= Aim of the task =
Please transcribe the rows from the line with "Task: Click the Suchen language search field" up to and including the line with "[x=342, y=666]", reproducing each one without changes.

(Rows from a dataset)
--

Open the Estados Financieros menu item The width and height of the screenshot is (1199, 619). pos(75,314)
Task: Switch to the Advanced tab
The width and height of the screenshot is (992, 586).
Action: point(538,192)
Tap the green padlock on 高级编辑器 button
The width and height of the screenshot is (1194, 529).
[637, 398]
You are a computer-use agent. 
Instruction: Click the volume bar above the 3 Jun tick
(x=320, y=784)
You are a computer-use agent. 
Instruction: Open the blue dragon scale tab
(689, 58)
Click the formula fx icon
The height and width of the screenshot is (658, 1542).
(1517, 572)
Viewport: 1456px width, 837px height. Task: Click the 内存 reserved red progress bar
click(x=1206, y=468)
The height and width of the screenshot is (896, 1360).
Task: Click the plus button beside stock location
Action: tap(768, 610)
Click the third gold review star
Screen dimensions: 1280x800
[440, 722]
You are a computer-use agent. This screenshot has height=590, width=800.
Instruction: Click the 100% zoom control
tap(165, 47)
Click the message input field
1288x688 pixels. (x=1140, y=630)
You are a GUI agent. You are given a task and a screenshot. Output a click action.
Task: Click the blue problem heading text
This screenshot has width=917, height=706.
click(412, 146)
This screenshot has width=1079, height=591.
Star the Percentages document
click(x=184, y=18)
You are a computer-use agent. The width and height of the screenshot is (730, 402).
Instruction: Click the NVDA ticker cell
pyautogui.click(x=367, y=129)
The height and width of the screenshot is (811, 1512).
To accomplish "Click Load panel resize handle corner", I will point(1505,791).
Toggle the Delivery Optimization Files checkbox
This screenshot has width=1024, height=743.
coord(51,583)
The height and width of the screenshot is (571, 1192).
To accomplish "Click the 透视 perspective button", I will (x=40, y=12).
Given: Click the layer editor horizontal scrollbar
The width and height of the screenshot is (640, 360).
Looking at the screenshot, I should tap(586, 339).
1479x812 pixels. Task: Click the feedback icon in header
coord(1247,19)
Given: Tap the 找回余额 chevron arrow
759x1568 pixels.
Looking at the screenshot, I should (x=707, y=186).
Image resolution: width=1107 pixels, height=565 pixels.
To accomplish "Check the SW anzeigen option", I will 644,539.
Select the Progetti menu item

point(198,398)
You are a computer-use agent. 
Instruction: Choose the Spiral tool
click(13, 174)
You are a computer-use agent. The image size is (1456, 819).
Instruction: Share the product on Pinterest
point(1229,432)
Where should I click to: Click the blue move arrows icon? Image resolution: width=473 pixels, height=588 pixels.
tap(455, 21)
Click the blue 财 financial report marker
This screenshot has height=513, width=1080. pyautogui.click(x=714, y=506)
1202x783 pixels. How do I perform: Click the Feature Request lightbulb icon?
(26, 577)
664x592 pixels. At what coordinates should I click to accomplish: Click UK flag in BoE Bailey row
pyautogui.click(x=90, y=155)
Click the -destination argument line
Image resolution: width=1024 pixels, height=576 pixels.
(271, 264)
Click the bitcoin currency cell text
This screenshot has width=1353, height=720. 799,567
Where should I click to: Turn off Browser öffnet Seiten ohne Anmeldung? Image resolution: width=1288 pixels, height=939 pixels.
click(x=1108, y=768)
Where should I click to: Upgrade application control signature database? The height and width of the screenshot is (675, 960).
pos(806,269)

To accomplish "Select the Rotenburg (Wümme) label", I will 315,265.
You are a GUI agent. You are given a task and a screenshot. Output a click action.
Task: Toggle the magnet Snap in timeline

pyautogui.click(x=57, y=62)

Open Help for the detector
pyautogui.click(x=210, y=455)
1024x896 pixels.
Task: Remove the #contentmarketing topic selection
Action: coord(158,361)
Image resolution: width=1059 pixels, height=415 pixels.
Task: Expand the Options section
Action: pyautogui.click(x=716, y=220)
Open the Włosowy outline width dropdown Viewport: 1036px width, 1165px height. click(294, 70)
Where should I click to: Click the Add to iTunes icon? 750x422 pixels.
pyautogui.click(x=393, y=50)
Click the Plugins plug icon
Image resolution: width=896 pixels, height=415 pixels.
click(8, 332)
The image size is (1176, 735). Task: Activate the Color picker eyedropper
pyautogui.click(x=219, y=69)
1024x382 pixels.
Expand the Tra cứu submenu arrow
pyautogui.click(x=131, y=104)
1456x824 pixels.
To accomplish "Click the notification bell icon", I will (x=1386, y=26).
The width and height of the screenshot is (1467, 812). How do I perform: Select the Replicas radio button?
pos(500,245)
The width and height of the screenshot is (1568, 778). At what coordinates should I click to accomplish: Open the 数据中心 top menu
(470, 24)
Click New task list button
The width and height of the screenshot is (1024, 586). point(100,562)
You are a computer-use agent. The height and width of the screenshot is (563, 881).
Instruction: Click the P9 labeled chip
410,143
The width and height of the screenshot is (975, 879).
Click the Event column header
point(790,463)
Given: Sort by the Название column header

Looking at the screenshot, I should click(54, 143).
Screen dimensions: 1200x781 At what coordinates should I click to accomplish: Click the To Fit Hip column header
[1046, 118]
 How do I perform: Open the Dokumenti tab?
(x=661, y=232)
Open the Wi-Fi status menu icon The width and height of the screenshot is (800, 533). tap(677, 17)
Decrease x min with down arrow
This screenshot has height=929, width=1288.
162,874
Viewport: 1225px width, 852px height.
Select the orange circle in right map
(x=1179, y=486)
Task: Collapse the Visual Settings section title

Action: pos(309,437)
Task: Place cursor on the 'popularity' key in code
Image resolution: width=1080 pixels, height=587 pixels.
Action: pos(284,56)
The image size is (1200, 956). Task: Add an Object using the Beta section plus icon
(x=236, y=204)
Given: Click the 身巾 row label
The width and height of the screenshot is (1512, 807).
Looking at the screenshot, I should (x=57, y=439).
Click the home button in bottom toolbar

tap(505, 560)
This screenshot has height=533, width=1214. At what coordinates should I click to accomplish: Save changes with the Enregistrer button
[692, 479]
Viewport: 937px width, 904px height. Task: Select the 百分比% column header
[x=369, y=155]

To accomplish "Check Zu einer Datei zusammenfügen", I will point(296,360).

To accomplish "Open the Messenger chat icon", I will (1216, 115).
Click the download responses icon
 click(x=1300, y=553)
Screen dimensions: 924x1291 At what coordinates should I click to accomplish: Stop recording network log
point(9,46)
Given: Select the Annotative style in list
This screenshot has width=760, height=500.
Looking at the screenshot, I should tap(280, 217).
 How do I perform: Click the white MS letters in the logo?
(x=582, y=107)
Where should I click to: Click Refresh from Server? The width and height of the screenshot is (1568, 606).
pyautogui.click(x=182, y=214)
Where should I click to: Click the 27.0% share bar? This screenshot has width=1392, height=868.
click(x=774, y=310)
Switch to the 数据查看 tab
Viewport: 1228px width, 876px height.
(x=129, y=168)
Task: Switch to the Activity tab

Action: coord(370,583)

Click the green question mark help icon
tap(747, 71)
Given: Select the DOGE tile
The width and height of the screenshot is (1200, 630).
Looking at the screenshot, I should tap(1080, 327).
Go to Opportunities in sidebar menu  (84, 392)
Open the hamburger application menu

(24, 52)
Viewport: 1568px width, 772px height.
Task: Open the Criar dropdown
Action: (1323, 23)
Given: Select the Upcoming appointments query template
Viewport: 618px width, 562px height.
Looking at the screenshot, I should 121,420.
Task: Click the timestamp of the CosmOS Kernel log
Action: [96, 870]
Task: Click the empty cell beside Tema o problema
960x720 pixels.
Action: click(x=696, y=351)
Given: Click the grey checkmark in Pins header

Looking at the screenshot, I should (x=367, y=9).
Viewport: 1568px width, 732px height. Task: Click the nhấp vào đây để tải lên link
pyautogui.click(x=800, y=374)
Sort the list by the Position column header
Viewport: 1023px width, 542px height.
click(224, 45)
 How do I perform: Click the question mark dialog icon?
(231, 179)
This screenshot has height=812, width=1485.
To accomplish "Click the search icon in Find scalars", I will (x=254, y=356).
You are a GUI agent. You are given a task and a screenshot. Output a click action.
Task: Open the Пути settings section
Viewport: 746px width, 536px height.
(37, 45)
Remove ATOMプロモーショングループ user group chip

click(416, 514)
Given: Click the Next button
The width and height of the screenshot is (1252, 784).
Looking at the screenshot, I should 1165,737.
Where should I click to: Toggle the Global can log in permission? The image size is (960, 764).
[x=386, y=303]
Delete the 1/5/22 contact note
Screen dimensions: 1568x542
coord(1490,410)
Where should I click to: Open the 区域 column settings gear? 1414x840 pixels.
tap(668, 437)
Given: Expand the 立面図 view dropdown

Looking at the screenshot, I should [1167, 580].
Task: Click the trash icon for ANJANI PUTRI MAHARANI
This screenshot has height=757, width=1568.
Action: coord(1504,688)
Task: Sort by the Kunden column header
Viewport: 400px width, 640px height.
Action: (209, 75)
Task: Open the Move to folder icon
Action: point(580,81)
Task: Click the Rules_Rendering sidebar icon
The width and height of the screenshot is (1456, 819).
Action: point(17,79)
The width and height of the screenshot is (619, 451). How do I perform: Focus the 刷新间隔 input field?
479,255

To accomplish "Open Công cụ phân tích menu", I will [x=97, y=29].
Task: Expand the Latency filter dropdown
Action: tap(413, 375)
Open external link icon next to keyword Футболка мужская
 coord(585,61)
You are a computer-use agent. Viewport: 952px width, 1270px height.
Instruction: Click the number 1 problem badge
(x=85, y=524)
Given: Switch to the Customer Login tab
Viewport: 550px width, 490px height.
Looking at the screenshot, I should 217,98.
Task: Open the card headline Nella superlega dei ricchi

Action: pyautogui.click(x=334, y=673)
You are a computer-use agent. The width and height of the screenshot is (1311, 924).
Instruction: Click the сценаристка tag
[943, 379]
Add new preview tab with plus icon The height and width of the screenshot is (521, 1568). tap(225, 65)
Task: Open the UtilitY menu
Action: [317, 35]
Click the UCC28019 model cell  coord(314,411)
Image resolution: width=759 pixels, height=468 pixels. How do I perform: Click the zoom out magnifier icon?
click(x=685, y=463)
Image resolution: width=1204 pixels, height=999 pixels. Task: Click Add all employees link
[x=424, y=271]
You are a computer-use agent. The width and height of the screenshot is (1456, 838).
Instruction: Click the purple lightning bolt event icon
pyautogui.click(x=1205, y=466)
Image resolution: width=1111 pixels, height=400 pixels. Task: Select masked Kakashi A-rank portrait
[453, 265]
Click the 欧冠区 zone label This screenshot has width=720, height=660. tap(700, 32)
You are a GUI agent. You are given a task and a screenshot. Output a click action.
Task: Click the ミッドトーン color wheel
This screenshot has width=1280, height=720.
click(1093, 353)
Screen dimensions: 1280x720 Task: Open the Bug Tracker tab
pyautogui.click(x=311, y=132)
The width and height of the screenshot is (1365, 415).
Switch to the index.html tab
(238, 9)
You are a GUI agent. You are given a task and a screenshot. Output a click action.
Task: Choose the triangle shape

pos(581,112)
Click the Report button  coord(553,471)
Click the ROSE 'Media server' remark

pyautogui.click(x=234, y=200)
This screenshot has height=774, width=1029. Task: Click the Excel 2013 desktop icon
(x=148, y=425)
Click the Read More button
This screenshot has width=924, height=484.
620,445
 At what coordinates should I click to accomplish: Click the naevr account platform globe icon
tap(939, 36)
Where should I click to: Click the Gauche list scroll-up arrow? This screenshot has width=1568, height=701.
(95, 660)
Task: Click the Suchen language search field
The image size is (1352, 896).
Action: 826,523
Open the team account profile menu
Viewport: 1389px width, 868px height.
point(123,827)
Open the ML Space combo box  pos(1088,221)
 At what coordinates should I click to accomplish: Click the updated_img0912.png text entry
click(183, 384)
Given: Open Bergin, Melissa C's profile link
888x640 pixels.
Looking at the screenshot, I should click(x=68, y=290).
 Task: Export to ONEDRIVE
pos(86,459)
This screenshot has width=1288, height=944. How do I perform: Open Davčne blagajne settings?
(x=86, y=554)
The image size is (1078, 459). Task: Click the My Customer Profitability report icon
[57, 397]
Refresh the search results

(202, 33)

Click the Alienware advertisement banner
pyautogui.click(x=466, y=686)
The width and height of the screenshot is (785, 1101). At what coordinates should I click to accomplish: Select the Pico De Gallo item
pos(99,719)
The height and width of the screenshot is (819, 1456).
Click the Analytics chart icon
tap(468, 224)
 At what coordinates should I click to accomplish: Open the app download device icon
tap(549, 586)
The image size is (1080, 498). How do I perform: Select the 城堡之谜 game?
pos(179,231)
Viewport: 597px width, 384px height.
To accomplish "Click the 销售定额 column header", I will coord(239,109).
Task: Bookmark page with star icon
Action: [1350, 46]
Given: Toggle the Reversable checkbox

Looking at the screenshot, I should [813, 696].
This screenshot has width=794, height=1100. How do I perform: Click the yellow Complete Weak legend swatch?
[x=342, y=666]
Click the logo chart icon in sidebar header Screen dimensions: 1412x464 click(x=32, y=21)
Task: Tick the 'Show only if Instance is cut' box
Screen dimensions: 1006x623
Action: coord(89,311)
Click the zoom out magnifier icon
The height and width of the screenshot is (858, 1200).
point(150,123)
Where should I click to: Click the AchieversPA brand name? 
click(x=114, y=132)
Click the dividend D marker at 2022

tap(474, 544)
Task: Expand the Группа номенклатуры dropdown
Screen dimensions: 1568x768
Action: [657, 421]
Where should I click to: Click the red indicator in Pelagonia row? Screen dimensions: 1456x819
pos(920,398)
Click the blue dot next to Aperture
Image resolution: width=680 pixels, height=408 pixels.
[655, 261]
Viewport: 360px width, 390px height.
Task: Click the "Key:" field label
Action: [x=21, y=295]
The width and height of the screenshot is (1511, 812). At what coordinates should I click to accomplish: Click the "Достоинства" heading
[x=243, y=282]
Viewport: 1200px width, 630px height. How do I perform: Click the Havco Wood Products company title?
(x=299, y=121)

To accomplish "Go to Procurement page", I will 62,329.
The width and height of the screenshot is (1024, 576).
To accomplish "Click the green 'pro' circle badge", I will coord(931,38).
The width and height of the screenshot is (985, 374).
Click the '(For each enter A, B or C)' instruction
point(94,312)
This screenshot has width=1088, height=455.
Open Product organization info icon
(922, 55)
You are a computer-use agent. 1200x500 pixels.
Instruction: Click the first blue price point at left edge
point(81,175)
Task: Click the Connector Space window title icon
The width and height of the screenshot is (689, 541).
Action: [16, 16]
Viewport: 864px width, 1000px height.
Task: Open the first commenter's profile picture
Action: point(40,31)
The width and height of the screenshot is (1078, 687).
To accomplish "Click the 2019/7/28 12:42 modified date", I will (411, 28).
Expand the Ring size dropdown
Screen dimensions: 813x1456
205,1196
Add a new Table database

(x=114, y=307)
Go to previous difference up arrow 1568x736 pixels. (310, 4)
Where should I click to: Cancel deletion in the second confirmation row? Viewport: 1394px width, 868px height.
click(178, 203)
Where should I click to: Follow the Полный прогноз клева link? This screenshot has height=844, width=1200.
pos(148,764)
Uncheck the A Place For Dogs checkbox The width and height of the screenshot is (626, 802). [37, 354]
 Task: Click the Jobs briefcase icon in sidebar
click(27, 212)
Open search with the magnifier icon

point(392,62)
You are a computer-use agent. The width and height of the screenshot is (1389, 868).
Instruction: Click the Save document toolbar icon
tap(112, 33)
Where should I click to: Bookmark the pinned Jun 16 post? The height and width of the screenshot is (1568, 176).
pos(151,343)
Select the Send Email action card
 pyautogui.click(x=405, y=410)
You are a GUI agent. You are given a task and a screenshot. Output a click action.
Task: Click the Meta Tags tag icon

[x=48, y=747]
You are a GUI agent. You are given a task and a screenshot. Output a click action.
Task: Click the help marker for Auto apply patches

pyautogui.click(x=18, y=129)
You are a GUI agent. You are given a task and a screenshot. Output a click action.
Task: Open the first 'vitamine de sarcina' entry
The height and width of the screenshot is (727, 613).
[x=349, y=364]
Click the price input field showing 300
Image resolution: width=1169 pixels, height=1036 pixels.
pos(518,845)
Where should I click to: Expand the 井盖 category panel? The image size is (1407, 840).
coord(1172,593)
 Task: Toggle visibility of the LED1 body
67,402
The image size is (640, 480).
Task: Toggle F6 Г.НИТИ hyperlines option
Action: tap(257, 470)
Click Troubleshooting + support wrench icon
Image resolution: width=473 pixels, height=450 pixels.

--

= Complete response =
Task: Click the Suchen language search field
The image size is (1352, 896).
Action: 826,523
Open the team account profile menu
Viewport: 1389px width, 868px height.
point(123,827)
Open the ML Space combo box  pos(1088,221)
 At what coordinates should I click to accomplish: Click the updated_img0912.png text entry
click(183, 384)
Given: Open Bergin, Melissa C's profile link
888x640 pixels.
Looking at the screenshot, I should click(x=68, y=290).
 Task: Export to ONEDRIVE
pos(86,459)
This screenshot has width=1288, height=944. How do I perform: Open Davčne blagajne settings?
(x=86, y=554)
The image size is (1078, 459). Task: Click the My Customer Profitability report icon
[57, 397]
Refresh the search results

(202, 33)

Click the Alienware advertisement banner
pyautogui.click(x=466, y=686)
The width and height of the screenshot is (785, 1101). At what coordinates should I click to accomplish: Select the Pico De Gallo item
pos(99,719)
The height and width of the screenshot is (819, 1456).
Click the Analytics chart icon
tap(468, 224)
 At what coordinates should I click to accomplish: Open the app download device icon
tap(549, 586)
The image size is (1080, 498). How do I perform: Select the 城堡之谜 game?
pos(179,231)
Viewport: 597px width, 384px height.
To accomplish "Click the 销售定额 column header", I will coord(239,109).
Task: Bookmark page with star icon
Action: [1350, 46]
Given: Toggle the Reversable checkbox

Looking at the screenshot, I should [813, 696].
This screenshot has width=794, height=1100. How do I perform: Click the yellow Complete Weak legend swatch?
[x=342, y=666]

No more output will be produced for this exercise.